AIM OF THE EXERCISE |
The records below must be duplicated exactly, character for character.

[Pixel coordinate grounding data]
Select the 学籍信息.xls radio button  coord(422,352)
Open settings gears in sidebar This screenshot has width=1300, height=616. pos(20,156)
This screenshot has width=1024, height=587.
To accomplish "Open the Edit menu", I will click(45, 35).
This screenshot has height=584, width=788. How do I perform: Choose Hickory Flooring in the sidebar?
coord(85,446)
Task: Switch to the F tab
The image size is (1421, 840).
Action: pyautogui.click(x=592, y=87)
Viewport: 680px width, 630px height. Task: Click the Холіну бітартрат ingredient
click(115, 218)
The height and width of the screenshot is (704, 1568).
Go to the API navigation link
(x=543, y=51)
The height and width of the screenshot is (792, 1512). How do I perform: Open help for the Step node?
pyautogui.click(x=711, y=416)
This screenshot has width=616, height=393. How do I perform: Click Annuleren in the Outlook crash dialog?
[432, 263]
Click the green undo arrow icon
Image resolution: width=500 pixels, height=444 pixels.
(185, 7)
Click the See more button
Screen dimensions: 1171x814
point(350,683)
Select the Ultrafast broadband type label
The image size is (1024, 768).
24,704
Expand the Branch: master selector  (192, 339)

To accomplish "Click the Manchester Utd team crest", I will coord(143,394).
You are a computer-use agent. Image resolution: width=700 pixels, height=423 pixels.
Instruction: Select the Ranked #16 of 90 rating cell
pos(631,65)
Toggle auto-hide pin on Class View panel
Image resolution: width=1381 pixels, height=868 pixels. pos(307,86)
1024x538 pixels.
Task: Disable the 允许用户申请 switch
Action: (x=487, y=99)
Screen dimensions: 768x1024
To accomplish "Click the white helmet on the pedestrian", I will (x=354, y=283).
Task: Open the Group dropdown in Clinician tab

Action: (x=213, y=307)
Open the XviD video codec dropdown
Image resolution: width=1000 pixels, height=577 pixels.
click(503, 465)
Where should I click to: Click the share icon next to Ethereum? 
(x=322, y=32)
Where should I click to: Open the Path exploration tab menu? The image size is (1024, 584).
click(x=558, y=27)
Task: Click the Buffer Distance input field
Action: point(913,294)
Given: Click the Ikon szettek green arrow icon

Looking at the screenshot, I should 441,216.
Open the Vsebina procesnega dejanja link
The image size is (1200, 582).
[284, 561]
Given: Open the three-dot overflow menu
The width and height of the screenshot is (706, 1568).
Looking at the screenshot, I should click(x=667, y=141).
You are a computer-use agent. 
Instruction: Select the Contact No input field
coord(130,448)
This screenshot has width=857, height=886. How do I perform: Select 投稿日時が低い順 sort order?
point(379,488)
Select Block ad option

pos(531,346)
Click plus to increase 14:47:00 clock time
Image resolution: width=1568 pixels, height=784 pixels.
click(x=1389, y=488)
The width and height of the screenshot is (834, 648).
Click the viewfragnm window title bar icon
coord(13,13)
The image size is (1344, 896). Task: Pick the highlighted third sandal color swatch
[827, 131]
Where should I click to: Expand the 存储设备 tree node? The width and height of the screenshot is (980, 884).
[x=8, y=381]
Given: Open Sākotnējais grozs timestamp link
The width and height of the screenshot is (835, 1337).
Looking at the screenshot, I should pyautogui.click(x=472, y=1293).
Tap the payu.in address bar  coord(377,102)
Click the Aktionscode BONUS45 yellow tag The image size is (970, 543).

FINISHED TASK |
Select the 学籍信息.xls radio button  coord(422,352)
Open settings gears in sidebar This screenshot has width=1300, height=616. pos(20,156)
This screenshot has width=1024, height=587.
To accomplish "Open the Edit menu", I will click(45, 35).
This screenshot has height=584, width=788. How do I perform: Choose Hickory Flooring in the sidebar?
coord(85,446)
Task: Switch to the F tab
The image size is (1421, 840).
Action: pyautogui.click(x=592, y=87)
Viewport: 680px width, 630px height. Task: Click the Холіну бітартрат ingredient
click(115, 218)
The height and width of the screenshot is (704, 1568).
Go to the API navigation link
(x=543, y=51)
The height and width of the screenshot is (792, 1512). How do I perform: Open help for the Step node?
pyautogui.click(x=711, y=416)
This screenshot has width=616, height=393. How do I perform: Click Annuleren in the Outlook crash dialog?
[432, 263]
Click the green undo arrow icon
Image resolution: width=500 pixels, height=444 pixels.
(185, 7)
Click the See more button
Screen dimensions: 1171x814
point(350,683)
Select the Ultrafast broadband type label
The image size is (1024, 768).
24,704
Expand the Branch: master selector  (192, 339)

To accomplish "Click the Manchester Utd team crest", I will coord(143,394).
You are a computer-use agent. Image resolution: width=700 pixels, height=423 pixels.
Instruction: Select the Ranked #16 of 90 rating cell
pos(631,65)
Toggle auto-hide pin on Class View panel
Image resolution: width=1381 pixels, height=868 pixels. pos(307,86)
1024x538 pixels.
Task: Disable the 允许用户申请 switch
Action: (x=487, y=99)
Screen dimensions: 768x1024
To accomplish "Click the white helmet on the pedestrian", I will (x=354, y=283).
Task: Open the Group dropdown in Clinician tab

Action: (x=213, y=307)
Open the XviD video codec dropdown
Image resolution: width=1000 pixels, height=577 pixels.
click(503, 465)
Where should I click to: Click the share icon next to Ethereum? 
(x=322, y=32)
Where should I click to: Open the Path exploration tab menu? The image size is (1024, 584).
click(x=558, y=27)
Task: Click the Buffer Distance input field
Action: point(913,294)
Given: Click the Ikon szettek green arrow icon

Looking at the screenshot, I should 441,216.
Open the Vsebina procesnega dejanja link
The image size is (1200, 582).
[284, 561]
Given: Open the three-dot overflow menu
The width and height of the screenshot is (706, 1568).
Looking at the screenshot, I should click(x=667, y=141).
You are a computer-use agent. 
Instruction: Select the Contact No input field
coord(130,448)
This screenshot has width=857, height=886. How do I perform: Select 投稿日時が低い順 sort order?
point(379,488)
Select Block ad option

pos(531,346)
Click plus to increase 14:47:00 clock time
Image resolution: width=1568 pixels, height=784 pixels.
click(x=1389, y=488)
The width and height of the screenshot is (834, 648).
Click the viewfragnm window title bar icon
coord(13,13)
The image size is (1344, 896). Task: Pick the highlighted third sandal color swatch
[827, 131]
Where should I click to: Expand the 存储设备 tree node? The width and height of the screenshot is (980, 884).
[x=8, y=381]
Given: Open Sākotnējais grozs timestamp link
The width and height of the screenshot is (835, 1337).
Looking at the screenshot, I should pyautogui.click(x=472, y=1293).
Tap the payu.in address bar  coord(377,102)
Click the Aktionscode BONUS45 yellow tag The image size is (970, 543).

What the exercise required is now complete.